Choose the appropriate mirror for your
location and continue...
Next, we need to choose the package.
Choose RPostgreSQL, as shown below
Clicking OK will start the download and
installation.
Now let's see if we can connect to a
database, and use the R library.
To do so, we need to load the
RPostgreSQL library, load the driver for PostgreSQL and make a
connection to our database with an authorized user and password.
Here are the steps to do so....
> library(RPostgreSQL)
> drv <- dbDriver("PostgreSQL")
> con <- dbConnect(drv, user = "nydot", password = "nydot", dbname = "nydot", host = "localhost", port = 5432)
This loads the library and connects to
the database as shown in our terminal window.

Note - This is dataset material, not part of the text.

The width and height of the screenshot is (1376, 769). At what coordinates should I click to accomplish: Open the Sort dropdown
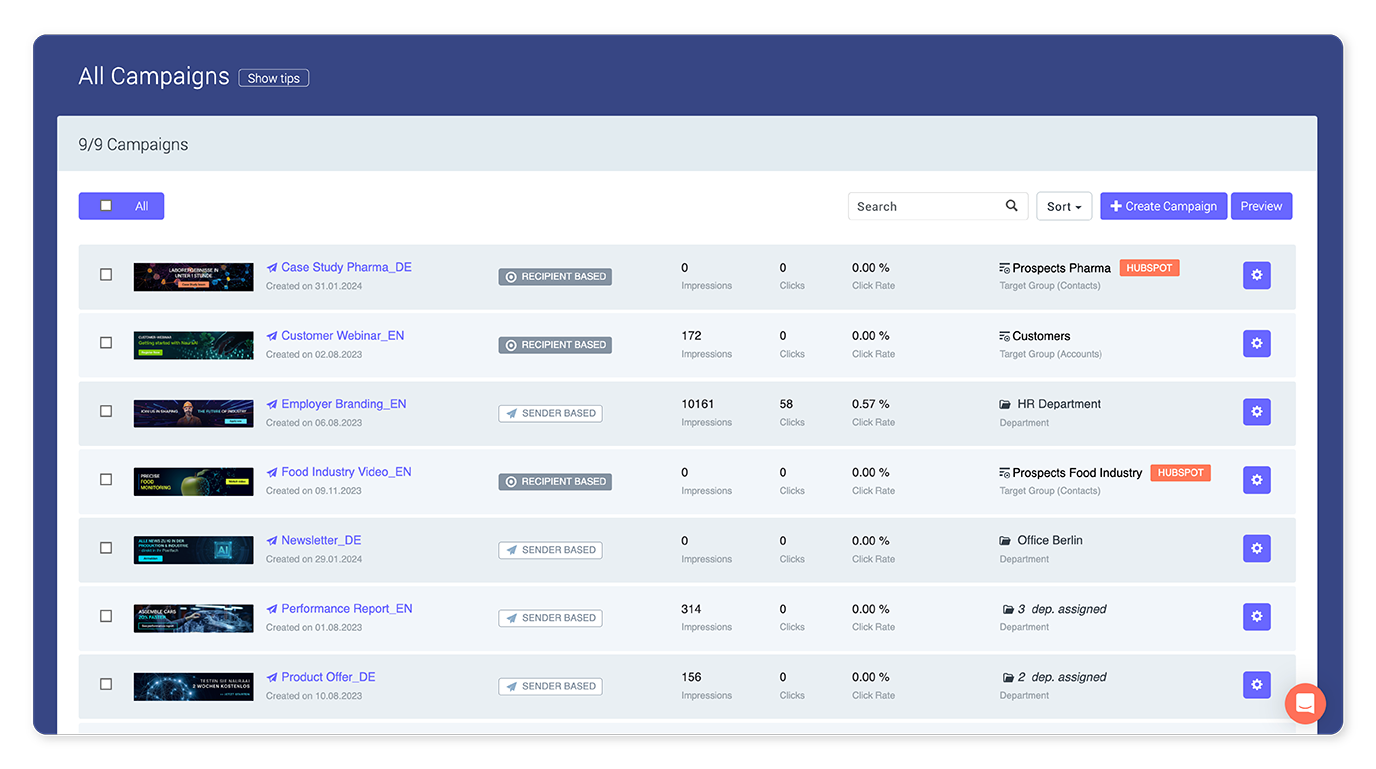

Now that the connection is made, I can
fire a query to load the data. You do so by using the command
dbGetQuery as shown in the following statement.
> rs <- dbGetQuery(con, "select rcstation, start_time, direction, lane, count from traffic")
This assigns the results of the query
to our object.
Just typing rs on the console will list
all the data that got loaded.
> rs
Will list all contents of the object
containing the results of the query. If we now wanted to check the
mean count of all the data in the results we could do so as follows:
> mean(rs$count)
Here mean() is the function that we
want to execute that calculates the average; rs is the object holding
our results and rs$count refers to the field “count” in our
resultset.
That's it.... We saw how we can
calculate statistics from datasets in a PostgreSQL database.